▸ **Exercices à faire**
1. Répondez à ces questions à partir de la critique du roman :
(a) Combien de pages compte le livre ?
(b) Dans quelle ville l'intrigue se déroule-t-elle ?
(c) Quelle place la Caserne entoure-t-elle ?
2. Recopiez le passage de la critique du roman qui commence par « On avait déjà » et se poursuit jusqu'à « dans le pitch. », en substituant « dernier roman » à « précédent roman ».

▸ **Document source**
☆ ☆ ☆ ☆ ☆ ☆ ☆

Le tueur au caillou (Alessandro Robecchi)

[...] On dirait un truc de mafia, mais…

    L'auteur, le livre (361 pages, 2023, 2017 en VO) :

Alessandro Robecchi est un journaliste et homme de télé italien, humoriste et auteur de polars, étrange cocktail.
On avait déjà tourné autour de son précédent roman (Ceci n'est pas une chanson d'amour) mais sans franchir le pas, rebuté par le volet "télé" annoncé dans le pitch.
Nous revoici cette fois avec Le tueur au caillou, de celui qu'on surnomme déjà le McBain italien, oui celui de l'inspecteur Carella du 87ème district.

    On aime beaucoup :

❤️ On aime l'écriture sèche, nerveuse, rapide et sans fioritures mais bigrement stylée qui happe le lecteur dès les premières pages. On est à Milan : une élégance toute italienne, sûre de son effet sans qu'il soit besoin de trop en rajouter.
❤️ On s'intéresse à l'arrière-plan politique et social sur lequel l'intrigue est construite. L'Italie a un passé politique pour le moins agité et Milan est une grosse ville qui n'échappe pas au sort de ses consœurs européennes. La cité de San Siro, [la casbah de San Siro], est à la capitale de Lombardie ce que La Courneuve est à Paris ou Molenbeek à Bruxelles [clic] : [vous, les gars du centre, vous venez jusqu’ici dans le Bronx].
[...] La Caserne, c’est ce labyrinthe de bâtiments fatigués, crasseux, mal vieillis, décrépis, qui entoure piazza Selinunte, quartier San Siro, avant-poste de la racaille urbaine, chaud en été, froid en hiver, cages d’escalier au goût de brocoli et curry.
[...] Les tours HLM autour de piazza Selinunte, zone difficile, une concentration de logements à faire pâlir Hong Kong.

☆ ☆ ☆ ☆ ☆ ☆ ☆

▸ **Données enregistrées**

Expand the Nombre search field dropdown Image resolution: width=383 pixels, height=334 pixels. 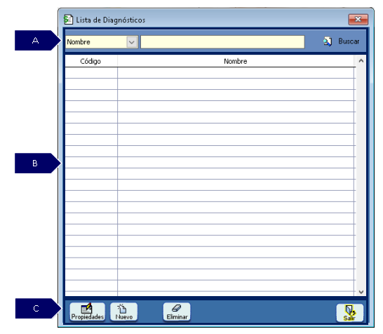coord(132,42)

☆ ☆ ☆ ☆ ☆ ☆ ☆

▸ **Réponses par exercice**
1.
(a) 361 pages.
(b) À Milan.
(c) La piazza Selinunte.

2.
On avait déjà tourné autour de son dernier roman (Ceci n'est pas une chanson d'amour) mais sans franchir le pas, rebuté par le volet "télé" annoncé dans le pitch.